We used two independent test systems to evaluate early cell viability (LDH release and MTT assay), we can exclude a possible interference of MWCNT with the assay. Apoptosis was examined because neoplasia and tumor progression are generally associated with a deregulation of cell proliferation and suppression of apoptosis (30). A number of DNA-damaging agents are known to induce apoptosis which may be reflection of severe genotoxic effects triggering the process of programmed cell death (31). Several hypotheses can be suggested to account for the genotoxic effects of MWCNT, including the formation of adduct and/or damage at the level of DNA or chromosomes. A direct interaction between the particles and the genetic material should be considered (32). This possibility is supported by the data reported by Li et al (33) suggesting that CNT are efficient in interacting with biomolecules with similar dimensions such as DNA.

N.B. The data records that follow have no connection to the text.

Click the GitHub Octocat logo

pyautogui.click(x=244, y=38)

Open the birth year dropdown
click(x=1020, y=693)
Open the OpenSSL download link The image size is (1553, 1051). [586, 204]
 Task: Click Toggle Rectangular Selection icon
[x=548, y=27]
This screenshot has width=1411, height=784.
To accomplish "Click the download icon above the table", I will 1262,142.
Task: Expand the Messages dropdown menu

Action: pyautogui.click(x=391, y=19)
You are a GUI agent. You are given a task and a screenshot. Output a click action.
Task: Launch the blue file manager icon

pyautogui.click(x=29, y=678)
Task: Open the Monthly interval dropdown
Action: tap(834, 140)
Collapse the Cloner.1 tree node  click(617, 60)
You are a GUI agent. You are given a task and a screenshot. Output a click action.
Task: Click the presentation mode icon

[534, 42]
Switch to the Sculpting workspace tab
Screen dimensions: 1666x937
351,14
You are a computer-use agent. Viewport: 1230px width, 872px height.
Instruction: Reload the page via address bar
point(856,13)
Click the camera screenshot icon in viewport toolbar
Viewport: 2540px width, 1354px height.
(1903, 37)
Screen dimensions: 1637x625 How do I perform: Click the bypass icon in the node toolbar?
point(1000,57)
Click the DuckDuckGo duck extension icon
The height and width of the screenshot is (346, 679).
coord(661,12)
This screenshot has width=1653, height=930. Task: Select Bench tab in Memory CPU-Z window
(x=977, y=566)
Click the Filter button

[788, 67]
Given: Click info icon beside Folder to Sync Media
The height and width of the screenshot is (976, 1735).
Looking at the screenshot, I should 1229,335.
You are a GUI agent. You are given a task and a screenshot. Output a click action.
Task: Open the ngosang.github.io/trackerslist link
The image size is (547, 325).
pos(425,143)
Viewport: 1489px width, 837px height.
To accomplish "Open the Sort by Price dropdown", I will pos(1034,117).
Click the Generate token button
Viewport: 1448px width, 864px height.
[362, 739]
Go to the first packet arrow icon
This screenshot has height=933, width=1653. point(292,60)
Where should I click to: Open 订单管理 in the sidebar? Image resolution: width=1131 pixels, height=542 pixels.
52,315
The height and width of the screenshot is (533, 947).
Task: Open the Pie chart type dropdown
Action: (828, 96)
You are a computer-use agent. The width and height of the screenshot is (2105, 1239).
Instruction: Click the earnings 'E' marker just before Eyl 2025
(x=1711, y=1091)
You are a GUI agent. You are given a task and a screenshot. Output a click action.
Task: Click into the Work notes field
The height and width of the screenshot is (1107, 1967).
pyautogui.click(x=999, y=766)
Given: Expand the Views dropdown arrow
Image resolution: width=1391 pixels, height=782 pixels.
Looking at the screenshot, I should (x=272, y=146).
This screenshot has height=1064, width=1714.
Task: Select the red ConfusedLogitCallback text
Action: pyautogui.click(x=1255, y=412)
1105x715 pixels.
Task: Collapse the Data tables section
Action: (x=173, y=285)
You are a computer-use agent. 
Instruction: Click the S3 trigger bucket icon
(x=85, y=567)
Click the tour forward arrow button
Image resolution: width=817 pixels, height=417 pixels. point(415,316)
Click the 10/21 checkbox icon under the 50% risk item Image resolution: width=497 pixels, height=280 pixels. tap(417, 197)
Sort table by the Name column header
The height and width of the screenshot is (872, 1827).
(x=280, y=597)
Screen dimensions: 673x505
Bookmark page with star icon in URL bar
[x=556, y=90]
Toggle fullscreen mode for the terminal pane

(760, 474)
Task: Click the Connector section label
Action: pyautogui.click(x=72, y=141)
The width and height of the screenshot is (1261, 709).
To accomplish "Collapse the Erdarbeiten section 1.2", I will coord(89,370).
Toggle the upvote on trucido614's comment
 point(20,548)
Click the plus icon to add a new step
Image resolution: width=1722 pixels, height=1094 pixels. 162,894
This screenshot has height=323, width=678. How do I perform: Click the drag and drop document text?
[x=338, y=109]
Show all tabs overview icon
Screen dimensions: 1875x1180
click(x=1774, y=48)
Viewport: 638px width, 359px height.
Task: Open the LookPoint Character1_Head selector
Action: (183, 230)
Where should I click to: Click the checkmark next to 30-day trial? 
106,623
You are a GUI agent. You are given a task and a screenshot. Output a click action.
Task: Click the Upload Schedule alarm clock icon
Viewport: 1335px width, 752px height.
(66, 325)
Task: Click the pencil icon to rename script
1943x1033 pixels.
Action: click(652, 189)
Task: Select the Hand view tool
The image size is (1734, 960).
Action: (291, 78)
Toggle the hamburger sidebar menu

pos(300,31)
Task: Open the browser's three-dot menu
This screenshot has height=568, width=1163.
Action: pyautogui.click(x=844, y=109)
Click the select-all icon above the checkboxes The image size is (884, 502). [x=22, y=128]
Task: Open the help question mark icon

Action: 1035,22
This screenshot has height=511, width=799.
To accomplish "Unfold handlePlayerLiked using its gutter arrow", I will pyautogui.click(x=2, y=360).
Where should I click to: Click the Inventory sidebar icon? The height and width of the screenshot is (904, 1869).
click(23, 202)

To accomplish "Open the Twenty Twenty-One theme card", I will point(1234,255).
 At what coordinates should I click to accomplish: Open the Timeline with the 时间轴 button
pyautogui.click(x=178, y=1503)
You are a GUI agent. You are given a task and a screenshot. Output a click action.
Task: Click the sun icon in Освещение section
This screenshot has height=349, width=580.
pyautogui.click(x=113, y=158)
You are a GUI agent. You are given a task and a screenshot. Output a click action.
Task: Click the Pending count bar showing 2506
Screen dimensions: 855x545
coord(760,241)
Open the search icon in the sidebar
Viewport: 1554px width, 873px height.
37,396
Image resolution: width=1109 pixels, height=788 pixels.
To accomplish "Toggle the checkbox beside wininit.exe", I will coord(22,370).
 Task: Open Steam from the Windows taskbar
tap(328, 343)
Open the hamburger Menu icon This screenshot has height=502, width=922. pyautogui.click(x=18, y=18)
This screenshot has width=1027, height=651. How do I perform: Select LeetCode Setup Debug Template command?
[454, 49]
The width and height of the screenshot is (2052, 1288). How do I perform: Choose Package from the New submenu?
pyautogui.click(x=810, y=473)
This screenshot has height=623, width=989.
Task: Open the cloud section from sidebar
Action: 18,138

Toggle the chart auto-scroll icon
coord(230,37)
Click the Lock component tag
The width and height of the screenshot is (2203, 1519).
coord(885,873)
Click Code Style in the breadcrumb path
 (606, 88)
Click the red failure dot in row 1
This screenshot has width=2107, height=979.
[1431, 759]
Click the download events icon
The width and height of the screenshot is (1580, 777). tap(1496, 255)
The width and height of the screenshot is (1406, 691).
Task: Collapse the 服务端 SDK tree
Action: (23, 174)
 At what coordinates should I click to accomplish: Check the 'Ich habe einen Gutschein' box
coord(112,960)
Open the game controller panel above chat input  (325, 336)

Our results are in accordance with the studies of Tian et al (16) and Bottini et al (26) that besides other factors of surface chemistry, functionalization and refinement of carbon-based nanomaterial play a significant role in the induction of cytotoxicity, genotoxicity and apoptosis. Our studies do not imply that CNTs should be abandoned for biological or medical purposes. However, our findings and proposed mechanism can help to remark the toxicity of dispersed carbon nanomaterials as well as pointing out the importance of surface area. The results of our in vitro model could help elucidate the toxicity of engineered nanomaterials, which is more likely dependent on many other factors than concentration. Since nanotechnology is entering into large-scale use, health and safety issues of CNTs should be promptly addressed (34). However, the biomedical application of carbon nanotubes requires a clear understanding of their fate and toxicological profile after administration. Therefore, further toxicological studies in vivo and in vitro have to be developed for evaluating its potential toxicity.
This research was supported in part by a grant from National Institute of Health (Grant No.2G12RR13459) through RCMI-Center for Environmental Health and in part by Title III-Strengthening HBCU at Jackson State University.